Pointing records for text and elements:
###

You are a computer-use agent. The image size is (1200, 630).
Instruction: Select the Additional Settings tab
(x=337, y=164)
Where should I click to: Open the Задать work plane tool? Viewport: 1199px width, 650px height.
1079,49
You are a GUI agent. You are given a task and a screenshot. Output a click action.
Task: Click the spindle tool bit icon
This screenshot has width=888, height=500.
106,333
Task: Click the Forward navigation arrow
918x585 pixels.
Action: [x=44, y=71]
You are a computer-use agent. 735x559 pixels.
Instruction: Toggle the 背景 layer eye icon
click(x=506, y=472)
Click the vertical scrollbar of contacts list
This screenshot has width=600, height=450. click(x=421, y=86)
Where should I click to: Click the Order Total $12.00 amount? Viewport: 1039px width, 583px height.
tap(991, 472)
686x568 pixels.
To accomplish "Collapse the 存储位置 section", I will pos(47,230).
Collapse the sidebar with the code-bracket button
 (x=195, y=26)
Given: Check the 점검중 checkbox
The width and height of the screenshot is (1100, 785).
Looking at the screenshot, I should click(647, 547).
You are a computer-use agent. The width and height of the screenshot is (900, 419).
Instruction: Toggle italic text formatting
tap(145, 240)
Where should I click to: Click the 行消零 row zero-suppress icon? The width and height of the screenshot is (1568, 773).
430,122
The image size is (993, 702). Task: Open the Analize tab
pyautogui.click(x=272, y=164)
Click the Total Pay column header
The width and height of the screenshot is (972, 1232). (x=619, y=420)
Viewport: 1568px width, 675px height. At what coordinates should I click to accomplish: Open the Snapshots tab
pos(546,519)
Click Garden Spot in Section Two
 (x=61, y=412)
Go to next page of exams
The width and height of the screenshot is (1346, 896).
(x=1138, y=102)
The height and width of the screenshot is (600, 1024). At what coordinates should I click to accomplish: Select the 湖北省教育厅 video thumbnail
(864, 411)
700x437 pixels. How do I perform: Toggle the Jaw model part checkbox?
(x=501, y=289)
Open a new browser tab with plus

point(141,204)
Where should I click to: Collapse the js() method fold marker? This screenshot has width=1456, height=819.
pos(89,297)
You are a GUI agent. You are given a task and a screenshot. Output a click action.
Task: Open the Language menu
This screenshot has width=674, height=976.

###

### SHORT EXERCISE:
Present each line of all the items above as a numbered list, and omit any blank lines.

### CORRECT ANSWER:
1. You are a computer-use agent. The image size is (1200, 630).
2. Instruction: Select the Additional Settings tab
3. (x=337, y=164)
4. Where should I click to: Open the Задать work plane tool? Viewport: 1199px width, 650px height.
5. 1079,49
6. You are a GUI agent. You are given a task and a screenshot. Output a click action.
7. Task: Click the spindle tool bit icon
8. This screenshot has width=888, height=500.
9. 106,333
10. Task: Click the Forward navigation arrow
11. 918x585 pixels.
12. Action: [x=44, y=71]
13. You are a computer-use agent. 735x559 pixels.
14. Instruction: Toggle the 背景 layer eye icon
15. click(x=506, y=472)
16. Click the vertical scrollbar of contacts list
17. This screenshot has width=600, height=450. click(x=421, y=86)
18. Where should I click to: Click the Order Total $12.00 amount? Viewport: 1039px width, 583px height.
19. tap(991, 472)
20. 686x568 pixels.
21. To accomplish "Collapse the 存储位置 section", I will pos(47,230).
22. Collapse the sidebar with the code-bracket button
23.  (x=195, y=26)
24. Given: Check the 점검중 checkbox
25. The width and height of the screenshot is (1100, 785).
26. Looking at the screenshot, I should click(647, 547).
27. You are a computer-use agent. The width and height of the screenshot is (900, 419).
28. Instruction: Toggle italic text formatting
29. tap(145, 240)
30. Where should I click to: Click the 行消零 row zero-suppress icon? The width and height of the screenshot is (1568, 773).
31. 430,122
32. The image size is (993, 702). Task: Open the Analize tab
33. pyautogui.click(x=272, y=164)
34. Click the Total Pay column header
35. The width and height of the screenshot is (972, 1232). (x=619, y=420)
36. Viewport: 1568px width, 675px height. At what coordinates should I click to accomplish: Open the Snapshots tab
37. pos(546,519)
38. Click Garden Spot in Section Two
39.  (x=61, y=412)
40. Go to next page of exams
41. The width and height of the screenshot is (1346, 896).
42. (x=1138, y=102)
43. The height and width of the screenshot is (600, 1024). At what coordinates should I click to accomplish: Select the 湖北省教育厅 video thumbnail
44. (864, 411)
45. 700x437 pixels. How do I perform: Toggle the Jaw model part checkbox?
46. (x=501, y=289)
47. Open a new browser tab with plus
48. point(141,204)
49. Where should I click to: Collapse the js() method fold marker? This screenshot has width=1456, height=819.
50. pos(89,297)
51. You are a GUI agent. You are given a task and a screenshot. Output a click action.
52. Task: Open the Language menu
53. This screenshot has width=674, height=976.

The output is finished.